**What to work on**
Each line in the records below, from the one that contains "Viewport: 1199px width, 612px height." to the one that contains "Image resolution: width=2000", should be reproduced exactly, the first and last included.

**Record set**
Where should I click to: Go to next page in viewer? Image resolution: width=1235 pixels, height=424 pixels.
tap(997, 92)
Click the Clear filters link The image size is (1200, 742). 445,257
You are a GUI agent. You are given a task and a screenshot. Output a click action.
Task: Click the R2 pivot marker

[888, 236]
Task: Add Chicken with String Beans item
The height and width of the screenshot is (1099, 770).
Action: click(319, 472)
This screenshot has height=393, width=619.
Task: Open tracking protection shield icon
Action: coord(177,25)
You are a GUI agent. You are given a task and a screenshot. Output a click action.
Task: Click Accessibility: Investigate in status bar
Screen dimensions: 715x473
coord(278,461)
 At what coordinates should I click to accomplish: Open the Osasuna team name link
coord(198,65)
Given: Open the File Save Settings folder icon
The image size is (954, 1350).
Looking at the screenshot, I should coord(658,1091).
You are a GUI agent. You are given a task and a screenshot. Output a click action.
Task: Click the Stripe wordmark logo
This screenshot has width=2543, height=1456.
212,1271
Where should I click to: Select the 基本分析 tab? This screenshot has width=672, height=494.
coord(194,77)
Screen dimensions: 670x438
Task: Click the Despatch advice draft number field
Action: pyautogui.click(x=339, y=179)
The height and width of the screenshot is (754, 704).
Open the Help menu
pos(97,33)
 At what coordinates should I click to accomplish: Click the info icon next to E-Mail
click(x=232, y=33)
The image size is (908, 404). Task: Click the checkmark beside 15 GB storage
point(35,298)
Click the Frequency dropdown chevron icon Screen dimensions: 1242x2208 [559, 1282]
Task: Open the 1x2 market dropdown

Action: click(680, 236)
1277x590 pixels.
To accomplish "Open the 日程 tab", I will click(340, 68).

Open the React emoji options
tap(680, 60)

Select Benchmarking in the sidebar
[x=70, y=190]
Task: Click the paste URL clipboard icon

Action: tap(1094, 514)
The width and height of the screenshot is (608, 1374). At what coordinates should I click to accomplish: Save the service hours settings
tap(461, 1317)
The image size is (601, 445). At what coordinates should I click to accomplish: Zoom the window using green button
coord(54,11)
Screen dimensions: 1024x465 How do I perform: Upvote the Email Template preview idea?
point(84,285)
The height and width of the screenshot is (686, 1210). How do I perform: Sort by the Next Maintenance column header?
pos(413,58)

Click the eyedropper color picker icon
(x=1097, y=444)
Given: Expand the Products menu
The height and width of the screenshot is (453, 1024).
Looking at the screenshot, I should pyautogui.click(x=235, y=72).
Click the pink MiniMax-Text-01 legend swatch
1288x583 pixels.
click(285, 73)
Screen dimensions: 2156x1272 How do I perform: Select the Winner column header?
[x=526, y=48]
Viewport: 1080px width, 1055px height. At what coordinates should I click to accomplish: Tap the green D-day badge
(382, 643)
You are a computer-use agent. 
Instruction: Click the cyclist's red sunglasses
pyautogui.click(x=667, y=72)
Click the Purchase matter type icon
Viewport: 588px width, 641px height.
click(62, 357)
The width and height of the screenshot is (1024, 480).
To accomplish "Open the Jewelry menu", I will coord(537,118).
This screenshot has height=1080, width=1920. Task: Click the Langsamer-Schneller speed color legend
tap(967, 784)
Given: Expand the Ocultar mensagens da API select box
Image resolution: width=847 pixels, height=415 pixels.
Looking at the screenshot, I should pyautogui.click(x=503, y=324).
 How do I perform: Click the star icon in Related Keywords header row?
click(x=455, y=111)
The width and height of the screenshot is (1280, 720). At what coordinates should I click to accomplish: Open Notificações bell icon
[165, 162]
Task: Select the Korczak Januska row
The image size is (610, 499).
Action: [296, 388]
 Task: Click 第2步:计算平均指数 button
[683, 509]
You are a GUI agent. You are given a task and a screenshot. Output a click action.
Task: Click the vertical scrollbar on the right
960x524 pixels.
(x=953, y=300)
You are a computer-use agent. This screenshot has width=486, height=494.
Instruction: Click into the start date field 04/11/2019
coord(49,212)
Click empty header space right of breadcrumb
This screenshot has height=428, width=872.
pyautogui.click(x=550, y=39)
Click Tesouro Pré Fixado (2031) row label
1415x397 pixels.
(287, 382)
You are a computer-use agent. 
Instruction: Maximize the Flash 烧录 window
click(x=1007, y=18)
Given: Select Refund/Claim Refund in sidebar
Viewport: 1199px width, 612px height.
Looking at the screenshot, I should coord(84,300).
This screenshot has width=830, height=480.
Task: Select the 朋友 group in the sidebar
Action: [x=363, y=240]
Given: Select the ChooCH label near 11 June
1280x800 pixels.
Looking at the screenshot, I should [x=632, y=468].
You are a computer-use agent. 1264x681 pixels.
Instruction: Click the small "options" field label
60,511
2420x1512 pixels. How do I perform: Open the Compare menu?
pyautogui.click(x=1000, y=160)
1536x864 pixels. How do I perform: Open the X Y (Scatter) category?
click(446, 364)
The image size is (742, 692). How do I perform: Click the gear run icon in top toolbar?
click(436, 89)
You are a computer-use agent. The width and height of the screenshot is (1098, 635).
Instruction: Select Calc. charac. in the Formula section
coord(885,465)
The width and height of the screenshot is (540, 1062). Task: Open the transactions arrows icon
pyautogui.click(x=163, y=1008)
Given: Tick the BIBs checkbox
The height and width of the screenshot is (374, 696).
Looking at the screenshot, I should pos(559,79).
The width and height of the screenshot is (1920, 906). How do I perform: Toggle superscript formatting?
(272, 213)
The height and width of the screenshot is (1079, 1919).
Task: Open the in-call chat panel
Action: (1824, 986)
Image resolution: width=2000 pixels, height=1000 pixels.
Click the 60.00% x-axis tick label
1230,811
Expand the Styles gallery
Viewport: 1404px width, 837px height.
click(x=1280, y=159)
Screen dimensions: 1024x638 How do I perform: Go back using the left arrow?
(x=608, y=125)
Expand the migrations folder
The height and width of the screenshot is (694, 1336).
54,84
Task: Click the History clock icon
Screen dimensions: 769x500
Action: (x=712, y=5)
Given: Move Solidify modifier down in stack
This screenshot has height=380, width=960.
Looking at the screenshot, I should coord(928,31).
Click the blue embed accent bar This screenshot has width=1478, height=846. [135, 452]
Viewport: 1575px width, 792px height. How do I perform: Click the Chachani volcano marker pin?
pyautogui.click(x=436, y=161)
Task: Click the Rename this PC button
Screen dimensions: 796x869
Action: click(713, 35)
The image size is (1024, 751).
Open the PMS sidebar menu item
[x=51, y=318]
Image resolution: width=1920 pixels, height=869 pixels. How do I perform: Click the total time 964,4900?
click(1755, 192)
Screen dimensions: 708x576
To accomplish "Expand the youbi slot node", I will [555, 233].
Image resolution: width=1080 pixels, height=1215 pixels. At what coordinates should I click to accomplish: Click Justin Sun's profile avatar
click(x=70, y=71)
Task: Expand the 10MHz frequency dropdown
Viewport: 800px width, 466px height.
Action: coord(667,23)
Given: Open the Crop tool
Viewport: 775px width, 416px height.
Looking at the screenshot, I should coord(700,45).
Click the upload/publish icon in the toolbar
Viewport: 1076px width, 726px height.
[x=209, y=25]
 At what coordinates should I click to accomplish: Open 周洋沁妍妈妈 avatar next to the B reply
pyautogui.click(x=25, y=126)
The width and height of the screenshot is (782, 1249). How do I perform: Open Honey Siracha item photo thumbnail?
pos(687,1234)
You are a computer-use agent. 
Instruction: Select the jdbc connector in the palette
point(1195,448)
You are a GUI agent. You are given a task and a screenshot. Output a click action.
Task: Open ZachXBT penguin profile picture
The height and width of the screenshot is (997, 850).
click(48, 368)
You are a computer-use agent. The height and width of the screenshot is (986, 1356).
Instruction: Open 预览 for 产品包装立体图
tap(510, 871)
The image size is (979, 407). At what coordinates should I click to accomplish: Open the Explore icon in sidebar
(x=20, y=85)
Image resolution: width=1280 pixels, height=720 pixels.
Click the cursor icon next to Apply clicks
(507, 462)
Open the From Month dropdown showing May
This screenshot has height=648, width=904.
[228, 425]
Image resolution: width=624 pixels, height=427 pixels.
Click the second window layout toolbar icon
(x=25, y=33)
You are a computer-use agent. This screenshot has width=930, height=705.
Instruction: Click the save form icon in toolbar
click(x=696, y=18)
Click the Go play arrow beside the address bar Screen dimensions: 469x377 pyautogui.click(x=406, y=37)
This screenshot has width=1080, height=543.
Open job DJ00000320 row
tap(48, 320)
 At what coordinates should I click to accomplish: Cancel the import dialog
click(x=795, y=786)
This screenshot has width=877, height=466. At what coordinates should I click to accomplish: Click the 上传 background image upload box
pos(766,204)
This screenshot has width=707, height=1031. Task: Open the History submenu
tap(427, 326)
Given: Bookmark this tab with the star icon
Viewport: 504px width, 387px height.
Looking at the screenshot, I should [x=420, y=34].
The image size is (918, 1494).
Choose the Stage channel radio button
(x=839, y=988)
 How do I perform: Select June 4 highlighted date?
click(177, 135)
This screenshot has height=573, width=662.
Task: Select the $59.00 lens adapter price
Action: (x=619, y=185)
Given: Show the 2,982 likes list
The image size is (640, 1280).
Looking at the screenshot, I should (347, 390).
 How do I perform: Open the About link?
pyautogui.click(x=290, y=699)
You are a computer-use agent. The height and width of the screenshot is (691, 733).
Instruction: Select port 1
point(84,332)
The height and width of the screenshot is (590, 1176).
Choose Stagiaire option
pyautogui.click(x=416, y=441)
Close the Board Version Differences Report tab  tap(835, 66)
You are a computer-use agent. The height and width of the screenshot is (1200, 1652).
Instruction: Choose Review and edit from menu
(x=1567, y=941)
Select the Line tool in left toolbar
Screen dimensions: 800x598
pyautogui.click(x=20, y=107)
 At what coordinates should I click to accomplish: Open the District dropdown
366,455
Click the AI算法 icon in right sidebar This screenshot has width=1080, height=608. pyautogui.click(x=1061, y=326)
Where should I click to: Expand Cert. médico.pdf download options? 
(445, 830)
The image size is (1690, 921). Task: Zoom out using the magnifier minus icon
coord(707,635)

**Result of the exercise**
Viewport: 1199px width, 612px height.
Looking at the screenshot, I should coord(84,300).
This screenshot has width=830, height=480.
Task: Select the 朋友 group in the sidebar
Action: [x=363, y=240]
Given: Select the ChooCH label near 11 June
1280x800 pixels.
Looking at the screenshot, I should [x=632, y=468].
You are a computer-use agent. 1264x681 pixels.
Instruction: Click the small "options" field label
60,511
2420x1512 pixels. How do I perform: Open the Compare menu?
pyautogui.click(x=1000, y=160)
1536x864 pixels. How do I perform: Open the X Y (Scatter) category?
click(446, 364)
The image size is (742, 692). How do I perform: Click the gear run icon in top toolbar?
click(436, 89)
You are a computer-use agent. The width and height of the screenshot is (1098, 635).
Instruction: Select Calc. charac. in the Formula section
coord(885,465)
The width and height of the screenshot is (540, 1062). Task: Open the transactions arrows icon
pyautogui.click(x=163, y=1008)
Given: Tick the BIBs checkbox
The height and width of the screenshot is (374, 696).
Looking at the screenshot, I should pos(559,79).
The width and height of the screenshot is (1920, 906). How do I perform: Toggle superscript formatting?
(272, 213)
The height and width of the screenshot is (1079, 1919).
Task: Open the in-call chat panel
Action: (1824, 986)
Image resolution: width=2000 pixels, height=1000 pixels.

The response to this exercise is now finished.